Ayla nodded, then saw another head appear. “Jondalar!” she said. He knelt down beside the sleeping platform to get closer.
“How are you, Ayla?”
“I’m fine. It was not a bad delivery, Jondalar. Much easier than I thought it would be. And see the baby?” she said as she unwrapped the blanket so he could see. “She’s perfect!”
“You got the girl you wanted,” he said, looking at the tiny newborn and feeling a little awed. “She’s so little. And look, she even has tiny fingernails.” The thought of a woman giving birth to a complete new human being suddenly overwhelmed him. “What have you named your daughter, Ayla?”
She looked at Zelandoni. “Can I tell him?”
“Yes, it’s safe now,” she said.
“I’ve named our daughter Jonayla, after both you and me, Jondalar, because she came from both of us. She is your daughter, too.”

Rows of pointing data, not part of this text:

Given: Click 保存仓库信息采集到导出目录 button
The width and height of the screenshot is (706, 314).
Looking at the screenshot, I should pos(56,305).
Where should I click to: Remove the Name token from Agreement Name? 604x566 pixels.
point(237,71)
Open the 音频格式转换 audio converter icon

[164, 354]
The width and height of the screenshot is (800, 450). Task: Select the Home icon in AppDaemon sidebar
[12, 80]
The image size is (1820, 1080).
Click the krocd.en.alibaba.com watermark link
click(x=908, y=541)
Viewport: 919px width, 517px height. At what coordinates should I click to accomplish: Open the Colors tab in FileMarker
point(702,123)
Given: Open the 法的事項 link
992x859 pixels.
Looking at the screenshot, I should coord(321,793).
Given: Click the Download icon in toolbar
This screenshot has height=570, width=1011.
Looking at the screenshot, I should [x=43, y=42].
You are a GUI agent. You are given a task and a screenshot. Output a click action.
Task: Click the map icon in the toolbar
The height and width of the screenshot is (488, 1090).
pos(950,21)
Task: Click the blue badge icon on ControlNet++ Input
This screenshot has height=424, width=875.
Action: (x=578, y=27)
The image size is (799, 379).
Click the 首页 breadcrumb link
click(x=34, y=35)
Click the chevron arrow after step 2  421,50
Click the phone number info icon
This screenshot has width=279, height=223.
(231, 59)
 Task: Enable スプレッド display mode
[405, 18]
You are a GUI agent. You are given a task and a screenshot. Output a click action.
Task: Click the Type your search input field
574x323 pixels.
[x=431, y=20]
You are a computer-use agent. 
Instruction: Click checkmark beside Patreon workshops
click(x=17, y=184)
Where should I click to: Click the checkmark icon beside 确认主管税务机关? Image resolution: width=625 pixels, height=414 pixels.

“Jonayla. I like that name. Jonayla,” he said.
Marthona liked the name, too. She and Proleva smiled indulgently at Ayla. It was not uncommon for new mothers to try to reassure their mates that their children came from their spirits. Although Ayla had not said “spirit,” they were sure they understood what she meant. Zelandoni wasn’t as sure. Ayla tended to say exactly what she meant. Jondalar had no doubt. He knew exactly what she meant.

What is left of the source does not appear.